- **Required work**:
In the guide below on running an LLM on the DFKI cluster, reproduce word for word the passage from "Prerequisites" to "instructions from https://github.com/DFKI-NLP/vLLM-Starter.".

Exercise passage section start

Skip to content

How-To Run an LLM on the DFKI Cluster

IMPORTANT

If you run a new model on the cluster, you need to ensure that all other users can run the model too. Running a new model implies that VLLM downloads and caches the model on the cluster. To do that, it creates a new directory and some files underneath the VLLM_DOWNLOAD_DIR, which in our configuration usually points to /ds/models/llms/cache. The access right to this new subdirectory and any associated files are set to "rwxr-xr-x" , which doesn't allow writing for others. So, whenever you have run a new model on the cluster, run the following command afterwards:

cd /ds/models/llms && chmod -R 777 ./*

This ensures that the downloaded files (or .lock files left over from crashes) can be used and or fixed by other users.

Quickstart

Prerequisites

based on: DFKI-NLP/vLLM-Starter#2 (comment)

  1. Install uv: https://docs.astral.sh/uv/getting-started/installation/
  2. open a new shell (or a create a new screen: screen -S vLLM-Starter)

Run gpt-oss-20b

Based on instructions from https://github.com/DFKI-NLP/vLLM-Starter.

start the service:

export HF_HOME="/netscratch/$USER/cache/hf"

Exercise passage section end
Provided data section start

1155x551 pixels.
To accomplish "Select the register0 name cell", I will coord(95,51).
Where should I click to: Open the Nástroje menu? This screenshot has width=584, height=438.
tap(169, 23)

Provided data section end

- **Task answer**:
Prerequisites

based on: DFKI-NLP/vLLM-Starter#2 (comment)

  1. Install uv: https://docs.astral.sh/uv/getting-started/installation/
  2. open a new shell (or a create a new screen: screen -S vLLM-Starter)

Run gpt-oss-20b

Based on instructions from https://github.com/DFKI-NLP/vLLM-Starter.